- Cosa fare: Trascrivi fedelmente dal documento di origine il tratto che va da "D’altra parte, poi, come" fino a "L’Eva nera, l’origine.".

- Documento di origine:
======

D’altra parte, poi, come dimenticare che la mutazione genetica che dalla scimmia ha creato il primo ominide è stato trovato in Africa in un esemplare di sesso femminile?

L’Eva nera, l’origine.

Il suo ritrovamento, che la data intorno a 180 – 200.000 anni fa ci racconta la storia di un essere che ha cominciato a differenziarsi da una struttura puramente biologica, fisica, in un individuo con una, seppur iniziale, capacità di psichismo. Forse non ancora compiutamente, ma di certo il cambiamento di messaggi che si è prodotto, nel passaggio dai segnali visivi e olfattivi dell’estro delle scimmie, alla comparsa di un ciclo mensile di riproduzione e di un seno permanente, ha, seppur lentamente, portato a trasformare la primitiva, semplice pulsione sessuale, nella costruzione di sentimenti, di una attrazione, non più solo chimica, ma scaturita da legami di simpatia, di affetto e di amore. Il comportamento è stato non più solo biologico e ‘obbligato’, ma ‘psicologicamente’ sentito e scelto.

Con la vita ho cominciato ad incarnarmi in esseri che sceglievo perché erano particolarmente a mia immagine.”[2]

La figura femminile dell’inizio era veramente l’origine, si confondeva con la vita stessa. La vita degli esseri che popolavano la terra, prima, e anche di tutti i vegetali, poi. In un secondo tempo diventa infatti anche la terra madre che racchiude nel suo ventre il seme che porta a una nuova pianta, a nuova vita (da Pacha Mama a Cerere ecc.).

Se pensiamo che era da una donna che veniva generata l’intera popolazione, maschile e femminile, che il tempo di vita era assai breve, che non si conosceva il nesso tra nascita e rapporti sessuali, possiamo ben arrivare a capire come la magia del corpo femminile fosse totalizzante.

Gli studi archeologici ci indicano che in origine la società era di tipo matriarcale, confermando così che, come per gli altri mammiferi, i nuovi nati erano curati e passavano un lungo periodo solo, o prevalentemente, con le madri (come dicevamo il tempo medio di vita era molto breve) e che la socialità si estrinsecava all’interno del gruppo madre + figli: evenienza che ha destinato per molti millenni la figura femminile ad essere la principale figura di riferimento, anche nelle immagini delle divinità.

Non a caso infatti le prime divinità conosciute della storia umana rappresentano sempre, in ogni parte del mondo le dee madri.

Dee madri raffigurate con vistosi attributi femminili, dee del parto, con il piccolo che sta uscendo tra le loro gambe.

Prima ancora c’era l’acqua, la nebbia, l’ambiente intorno.

“Gradualmente mi sono individualizzata […] via via che le anime diventano suscettibili di un’unione più ricca, più profonda, più spiritualizzata.”[3]

All’inizio una vera coscienza ancora non c’era, vi era solo pulsione alla vita, cioè al movimento e alla soddisfazione dei bisogni, in assenza di qualunque confine, di qualunque realtà. Tutto era indeterminato e indifferenziato, tutto poteva essere e trasformarsi in qualsiasi cosa.

======

- Dati da analizzare:
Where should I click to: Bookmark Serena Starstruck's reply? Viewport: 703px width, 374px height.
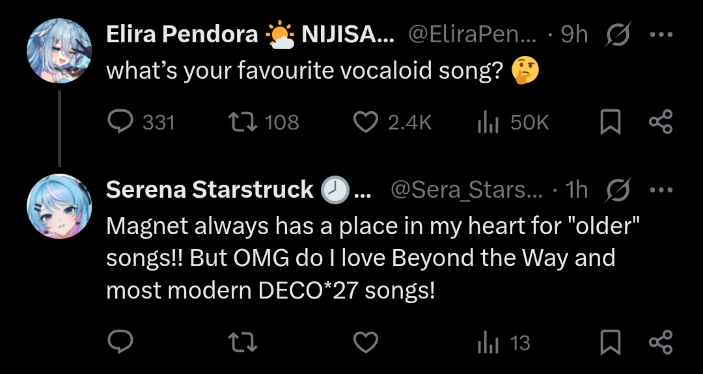609,342
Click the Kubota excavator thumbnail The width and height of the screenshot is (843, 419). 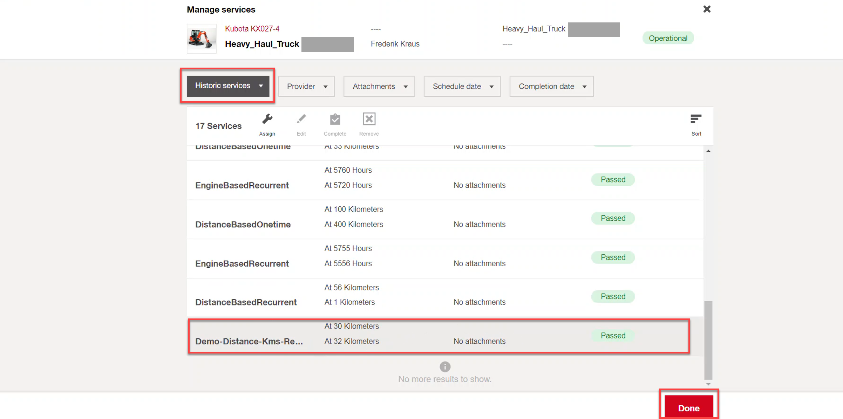202,39
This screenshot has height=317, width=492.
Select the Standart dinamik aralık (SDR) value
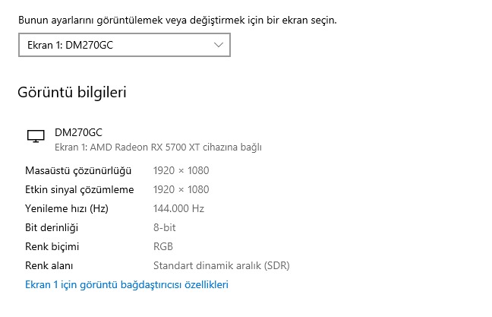coord(222,265)
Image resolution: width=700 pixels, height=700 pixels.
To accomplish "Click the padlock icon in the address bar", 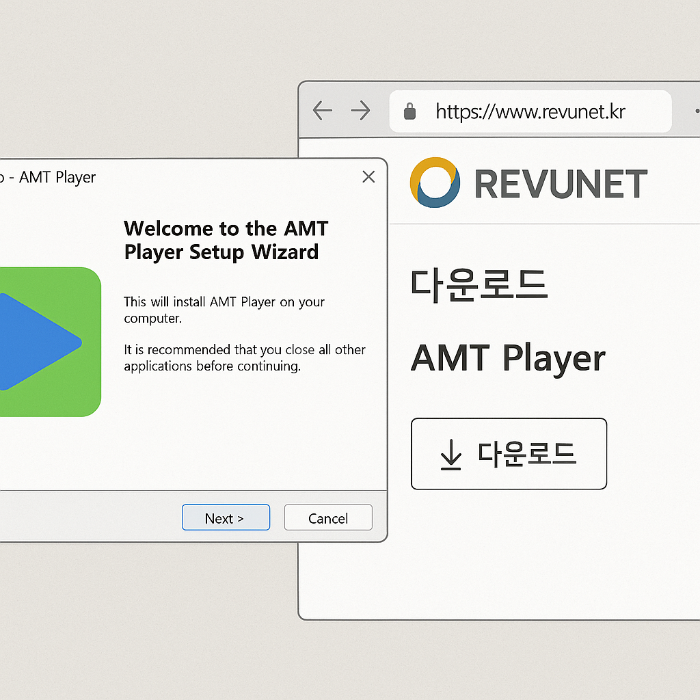I will tap(409, 111).
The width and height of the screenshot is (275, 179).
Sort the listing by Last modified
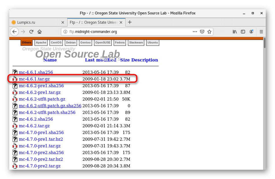pyautogui.click(x=100, y=60)
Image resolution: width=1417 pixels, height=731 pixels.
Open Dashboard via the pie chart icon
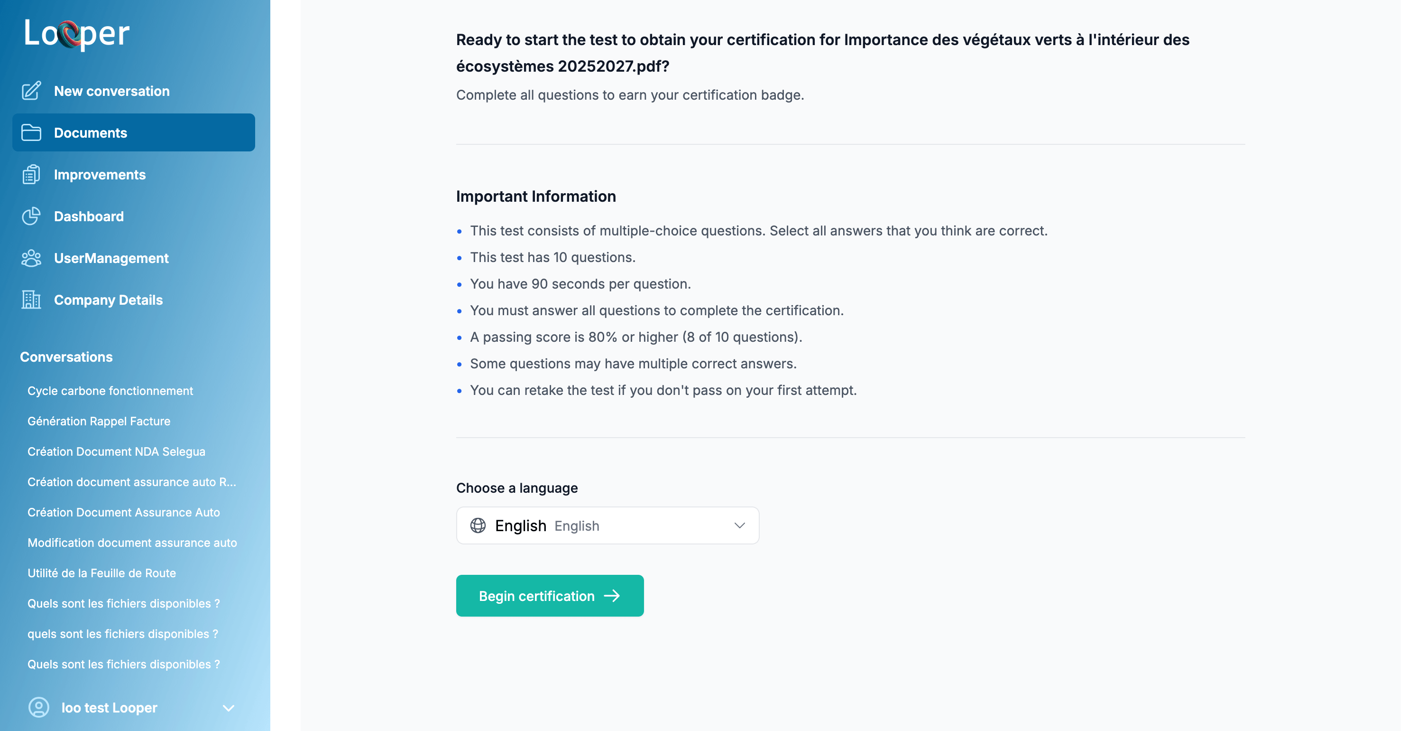click(x=31, y=216)
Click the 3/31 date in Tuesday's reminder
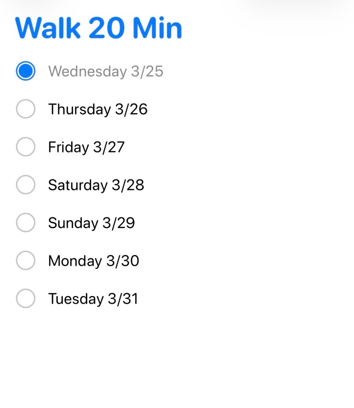Image resolution: width=354 pixels, height=408 pixels. 123,299
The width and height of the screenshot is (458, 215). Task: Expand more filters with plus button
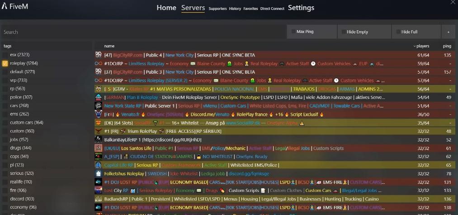(448, 32)
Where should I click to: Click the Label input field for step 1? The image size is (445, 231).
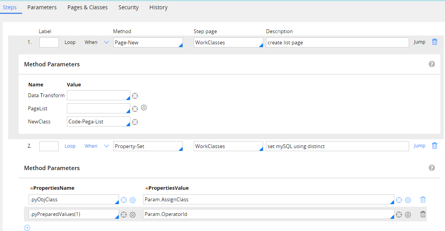coord(49,42)
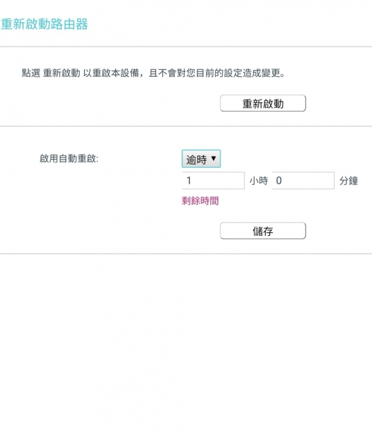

======

- Risposta attesa:
D’altra parte, poi, come dimenticare che la mutazione genetica che dalla scimmia ha creato il primo ominide è stato trovato in Africa in un esemplare di sesso femminile?

L’Eva nera, l’origine.